Aujourd’hui nous vous faisons grâce des habituelles amorces qui introduisent nos chroniques pour entrer direct dans le vif du sujet : bon Dieu qu’est-ce qu’on a eu froid !!!
Deux heures de projo dans un Glazart pas chauffé, avec une température polaire dehors, toutes les portes ouvertes et le bar placé en extérieur : le public a souffert et peu sont restés jusqu’au terme du film signé Doune, alias Frédéric Sadaune et Astrid.

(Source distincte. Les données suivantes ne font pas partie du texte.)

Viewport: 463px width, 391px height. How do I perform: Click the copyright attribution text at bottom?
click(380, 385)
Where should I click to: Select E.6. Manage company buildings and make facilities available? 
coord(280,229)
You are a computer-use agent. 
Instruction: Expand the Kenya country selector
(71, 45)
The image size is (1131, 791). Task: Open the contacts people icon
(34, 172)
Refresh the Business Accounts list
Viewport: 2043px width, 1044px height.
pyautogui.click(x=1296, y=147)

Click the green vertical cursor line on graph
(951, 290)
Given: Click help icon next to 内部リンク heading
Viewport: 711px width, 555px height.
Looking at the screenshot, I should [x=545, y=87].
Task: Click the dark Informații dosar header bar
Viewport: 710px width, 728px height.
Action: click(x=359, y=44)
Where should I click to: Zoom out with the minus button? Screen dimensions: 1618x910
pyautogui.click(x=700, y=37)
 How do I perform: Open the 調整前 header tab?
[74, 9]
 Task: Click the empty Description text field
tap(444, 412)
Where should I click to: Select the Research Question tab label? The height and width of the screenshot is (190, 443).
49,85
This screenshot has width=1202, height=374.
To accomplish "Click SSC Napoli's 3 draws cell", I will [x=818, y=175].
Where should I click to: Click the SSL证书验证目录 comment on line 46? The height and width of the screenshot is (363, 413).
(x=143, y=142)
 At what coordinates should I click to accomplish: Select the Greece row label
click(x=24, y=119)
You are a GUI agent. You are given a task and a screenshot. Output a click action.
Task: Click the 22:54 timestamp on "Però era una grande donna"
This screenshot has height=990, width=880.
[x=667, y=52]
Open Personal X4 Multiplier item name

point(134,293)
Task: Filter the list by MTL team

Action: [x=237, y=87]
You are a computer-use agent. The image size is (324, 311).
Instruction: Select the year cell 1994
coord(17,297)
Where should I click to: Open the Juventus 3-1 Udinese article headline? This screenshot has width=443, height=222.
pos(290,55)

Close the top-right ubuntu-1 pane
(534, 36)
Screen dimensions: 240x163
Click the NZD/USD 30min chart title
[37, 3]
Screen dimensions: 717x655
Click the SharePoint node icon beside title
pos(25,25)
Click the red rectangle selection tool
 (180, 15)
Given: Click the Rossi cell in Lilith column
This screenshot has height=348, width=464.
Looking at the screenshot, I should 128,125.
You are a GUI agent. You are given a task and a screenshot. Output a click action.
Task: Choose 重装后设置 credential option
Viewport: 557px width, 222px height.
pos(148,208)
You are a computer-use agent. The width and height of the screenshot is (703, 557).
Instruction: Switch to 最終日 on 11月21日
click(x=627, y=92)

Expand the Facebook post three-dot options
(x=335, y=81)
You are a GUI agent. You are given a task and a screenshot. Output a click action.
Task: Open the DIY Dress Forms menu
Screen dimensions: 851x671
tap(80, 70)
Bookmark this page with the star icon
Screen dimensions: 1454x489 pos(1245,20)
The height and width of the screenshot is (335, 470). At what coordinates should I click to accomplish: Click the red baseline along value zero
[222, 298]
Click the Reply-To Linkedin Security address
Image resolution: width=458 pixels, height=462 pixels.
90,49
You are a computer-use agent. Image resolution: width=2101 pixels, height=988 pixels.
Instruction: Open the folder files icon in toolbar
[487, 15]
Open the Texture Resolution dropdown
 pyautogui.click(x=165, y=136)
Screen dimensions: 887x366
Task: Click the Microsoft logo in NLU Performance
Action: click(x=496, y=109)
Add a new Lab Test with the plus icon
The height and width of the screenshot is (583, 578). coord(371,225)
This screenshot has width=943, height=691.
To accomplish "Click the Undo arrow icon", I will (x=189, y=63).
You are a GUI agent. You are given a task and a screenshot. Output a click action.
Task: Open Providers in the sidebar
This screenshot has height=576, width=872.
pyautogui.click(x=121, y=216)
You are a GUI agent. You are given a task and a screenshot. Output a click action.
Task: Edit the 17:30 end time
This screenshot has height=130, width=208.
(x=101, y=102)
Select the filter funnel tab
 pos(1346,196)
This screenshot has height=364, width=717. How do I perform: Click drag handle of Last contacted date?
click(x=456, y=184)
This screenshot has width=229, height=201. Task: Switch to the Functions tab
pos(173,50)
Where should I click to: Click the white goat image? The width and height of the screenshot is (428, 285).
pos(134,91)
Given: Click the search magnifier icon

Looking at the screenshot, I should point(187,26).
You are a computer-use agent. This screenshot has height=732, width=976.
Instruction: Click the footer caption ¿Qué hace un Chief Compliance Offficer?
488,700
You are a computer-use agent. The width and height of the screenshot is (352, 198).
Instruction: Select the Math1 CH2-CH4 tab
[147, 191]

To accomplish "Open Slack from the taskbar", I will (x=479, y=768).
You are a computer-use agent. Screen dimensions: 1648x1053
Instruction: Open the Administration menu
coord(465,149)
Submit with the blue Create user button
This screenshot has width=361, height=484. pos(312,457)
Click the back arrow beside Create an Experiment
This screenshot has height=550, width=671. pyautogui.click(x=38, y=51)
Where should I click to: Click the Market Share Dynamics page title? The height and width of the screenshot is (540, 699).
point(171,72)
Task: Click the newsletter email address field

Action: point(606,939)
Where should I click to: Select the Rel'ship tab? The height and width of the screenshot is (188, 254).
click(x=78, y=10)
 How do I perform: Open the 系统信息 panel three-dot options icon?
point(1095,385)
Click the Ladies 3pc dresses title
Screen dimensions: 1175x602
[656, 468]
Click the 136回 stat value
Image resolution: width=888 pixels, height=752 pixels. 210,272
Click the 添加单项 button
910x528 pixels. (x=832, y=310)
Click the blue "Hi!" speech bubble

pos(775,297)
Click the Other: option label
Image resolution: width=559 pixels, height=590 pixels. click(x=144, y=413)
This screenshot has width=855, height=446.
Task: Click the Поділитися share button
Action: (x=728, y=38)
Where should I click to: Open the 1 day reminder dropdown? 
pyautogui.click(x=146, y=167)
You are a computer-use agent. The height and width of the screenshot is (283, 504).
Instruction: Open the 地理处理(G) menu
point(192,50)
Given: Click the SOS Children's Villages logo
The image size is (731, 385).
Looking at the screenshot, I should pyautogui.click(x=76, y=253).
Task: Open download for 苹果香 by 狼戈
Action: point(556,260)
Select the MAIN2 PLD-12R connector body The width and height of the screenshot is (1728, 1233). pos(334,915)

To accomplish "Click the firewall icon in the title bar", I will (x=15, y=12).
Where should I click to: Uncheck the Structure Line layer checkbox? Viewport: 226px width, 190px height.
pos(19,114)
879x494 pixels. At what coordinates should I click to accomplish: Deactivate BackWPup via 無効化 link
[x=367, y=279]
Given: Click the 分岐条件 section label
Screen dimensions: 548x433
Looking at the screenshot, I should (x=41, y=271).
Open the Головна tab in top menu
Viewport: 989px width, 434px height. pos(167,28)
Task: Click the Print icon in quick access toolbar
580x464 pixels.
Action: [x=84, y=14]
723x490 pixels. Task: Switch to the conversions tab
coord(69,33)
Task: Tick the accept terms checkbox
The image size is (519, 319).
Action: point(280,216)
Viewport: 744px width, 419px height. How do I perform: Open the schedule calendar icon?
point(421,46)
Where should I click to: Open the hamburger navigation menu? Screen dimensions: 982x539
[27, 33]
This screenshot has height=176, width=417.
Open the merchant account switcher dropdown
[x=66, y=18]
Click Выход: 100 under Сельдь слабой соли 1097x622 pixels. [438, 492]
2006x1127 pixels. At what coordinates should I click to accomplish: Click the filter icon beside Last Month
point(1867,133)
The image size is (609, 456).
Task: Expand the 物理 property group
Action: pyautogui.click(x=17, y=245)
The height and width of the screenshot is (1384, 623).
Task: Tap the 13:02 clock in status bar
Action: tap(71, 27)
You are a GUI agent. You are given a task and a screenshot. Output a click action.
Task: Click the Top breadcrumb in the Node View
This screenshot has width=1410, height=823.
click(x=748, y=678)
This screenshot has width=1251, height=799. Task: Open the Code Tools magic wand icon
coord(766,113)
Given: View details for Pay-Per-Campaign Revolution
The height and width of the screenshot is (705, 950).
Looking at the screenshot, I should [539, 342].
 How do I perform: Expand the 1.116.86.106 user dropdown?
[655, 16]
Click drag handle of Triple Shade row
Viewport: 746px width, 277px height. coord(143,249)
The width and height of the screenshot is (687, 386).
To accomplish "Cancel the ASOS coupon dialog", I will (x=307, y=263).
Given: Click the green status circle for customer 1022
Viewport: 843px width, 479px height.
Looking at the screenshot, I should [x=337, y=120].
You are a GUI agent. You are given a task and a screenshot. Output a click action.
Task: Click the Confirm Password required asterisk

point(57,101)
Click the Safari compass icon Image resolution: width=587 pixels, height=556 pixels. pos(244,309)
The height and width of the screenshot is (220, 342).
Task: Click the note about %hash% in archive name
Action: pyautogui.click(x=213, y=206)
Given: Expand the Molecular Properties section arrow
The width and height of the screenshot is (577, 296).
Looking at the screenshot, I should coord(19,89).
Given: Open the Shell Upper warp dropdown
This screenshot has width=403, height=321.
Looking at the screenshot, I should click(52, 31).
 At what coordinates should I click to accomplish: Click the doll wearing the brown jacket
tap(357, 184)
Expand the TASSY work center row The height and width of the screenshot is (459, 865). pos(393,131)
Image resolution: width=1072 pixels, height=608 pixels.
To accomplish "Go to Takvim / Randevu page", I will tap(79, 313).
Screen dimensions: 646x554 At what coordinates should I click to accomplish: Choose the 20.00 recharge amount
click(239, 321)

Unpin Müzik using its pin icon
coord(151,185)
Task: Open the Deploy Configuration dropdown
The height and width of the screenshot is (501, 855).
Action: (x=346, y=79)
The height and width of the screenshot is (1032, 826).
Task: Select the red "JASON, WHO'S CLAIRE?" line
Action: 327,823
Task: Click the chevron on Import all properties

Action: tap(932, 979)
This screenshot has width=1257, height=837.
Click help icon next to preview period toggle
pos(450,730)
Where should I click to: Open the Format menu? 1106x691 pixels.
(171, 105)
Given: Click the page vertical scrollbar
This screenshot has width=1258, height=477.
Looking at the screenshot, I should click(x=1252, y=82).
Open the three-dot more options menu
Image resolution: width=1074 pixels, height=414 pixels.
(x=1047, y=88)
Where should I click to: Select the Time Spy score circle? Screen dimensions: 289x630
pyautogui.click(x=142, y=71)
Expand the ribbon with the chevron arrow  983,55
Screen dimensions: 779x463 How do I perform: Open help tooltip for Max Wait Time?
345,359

Une manière magistrale de prouver l’état de délabrement du circuit des salles consacrées aux musiques amplifiées, cheval de bataille des réalisateurs et de leur asso Culture d’Images ?
Aucune idée mais force est de constater qu’on a frôlé la congélation forcée, à tel point que l’ordi projetant le film a sauté plusieurs fois, ajoutant de longues et inutiles minutes à notre supplice frigorifique, tandis que notre objectivité se restreignait de façon inversement proportionnelle à la hargne et au ronchonnage. Et c’est dommage. Car le sujet de Noisy Places est accrocheur. Pas pour rien que je suis restée jusqu’au bout, recroquevillée dans mon transat, pleurant intérieurement pour une couverture de survie. Je me suis vite laissée prendre par le récit picaresque des SMAC (salles musiques actuelles pour les néophytes) et autres lieux dédiés aux musiques amplifiées.
Un récit en continu que Fred et Astrid suivent depuis presque dix ans : des passionnés de ciné et de musique qui ont conjugué leurs deux dadas, produisant d’abord un premier chapitre de 55 minutes Live en 2004, réduit à 15 minutes en 2005 et intitulé du très scolaire A quoi servent les salles de musique actuelle ?. 2010 amène les 90 minutes de Alive, qui ouvriront la voie à Noisy Places. Ouvrir la voie … et la problématique : le premier doc portait sur le vécu de trois lieux dédiés, le second revient sur 20 ans d’histoire des SMAC, le pourquoi du comment, une fresque sur les pionniers, le troisième chapitre vient tout naturellement sur les problèmes actuels, les limitations après l’apogée et la dure confrontation avec une industrie musicale en pleine refonte.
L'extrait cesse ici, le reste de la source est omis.